▸ What the exercise asks: Return every line of the records below word for word, leaving out the pictures.

▸ Input records:

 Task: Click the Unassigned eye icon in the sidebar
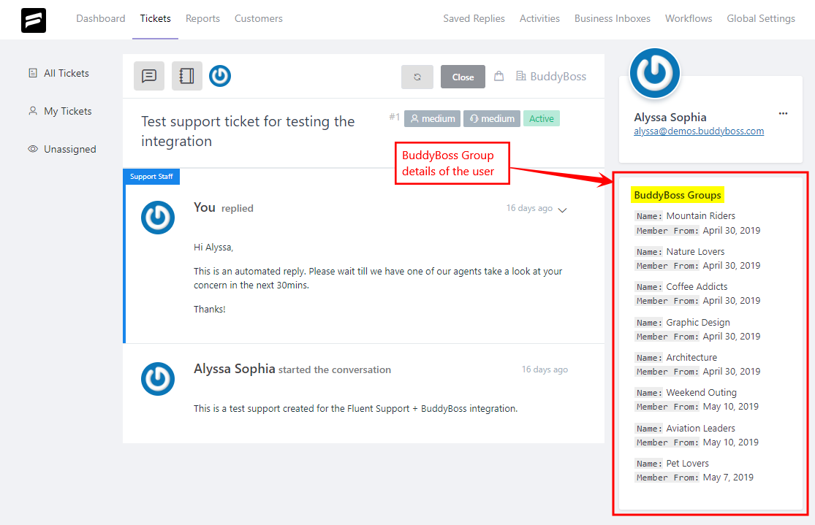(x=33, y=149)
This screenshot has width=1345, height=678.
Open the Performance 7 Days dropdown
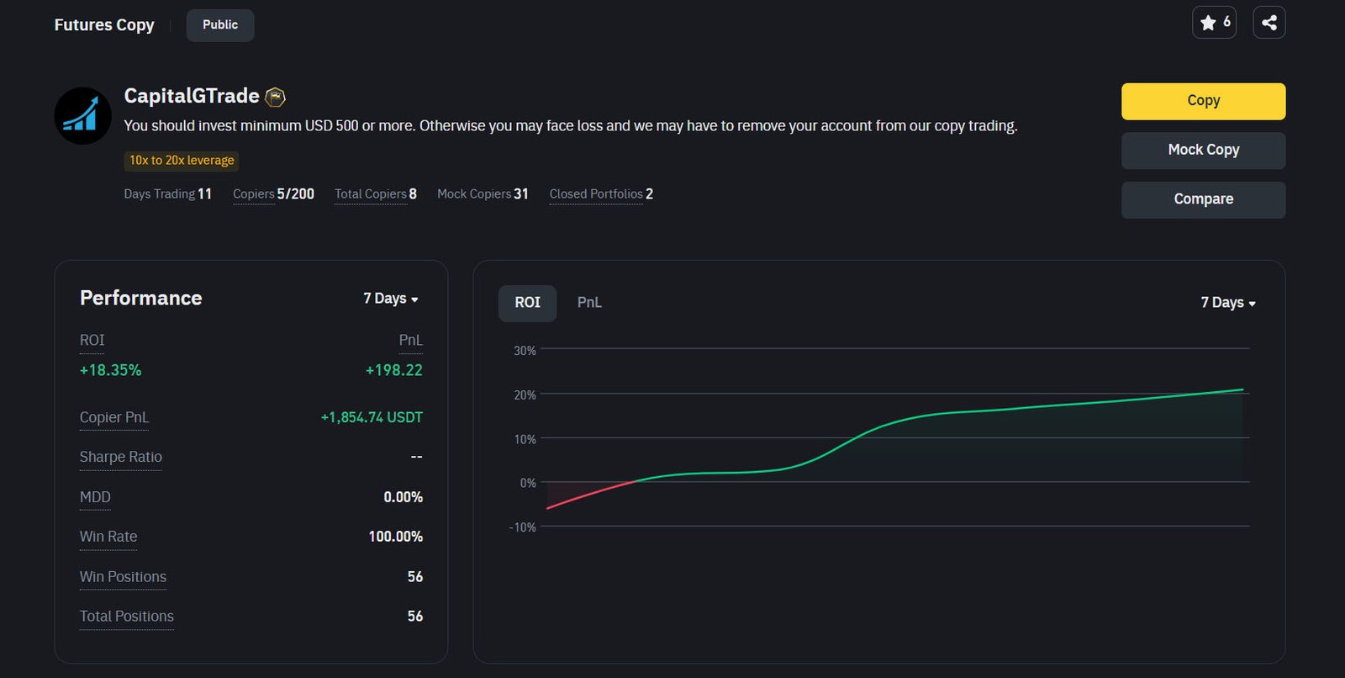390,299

▸ Solution:
 Task: Click the Unassigned eye icon in the sidebar
(x=33, y=149)
This screenshot has width=1345, height=678.
Open the Performance 7 Days dropdown
390,299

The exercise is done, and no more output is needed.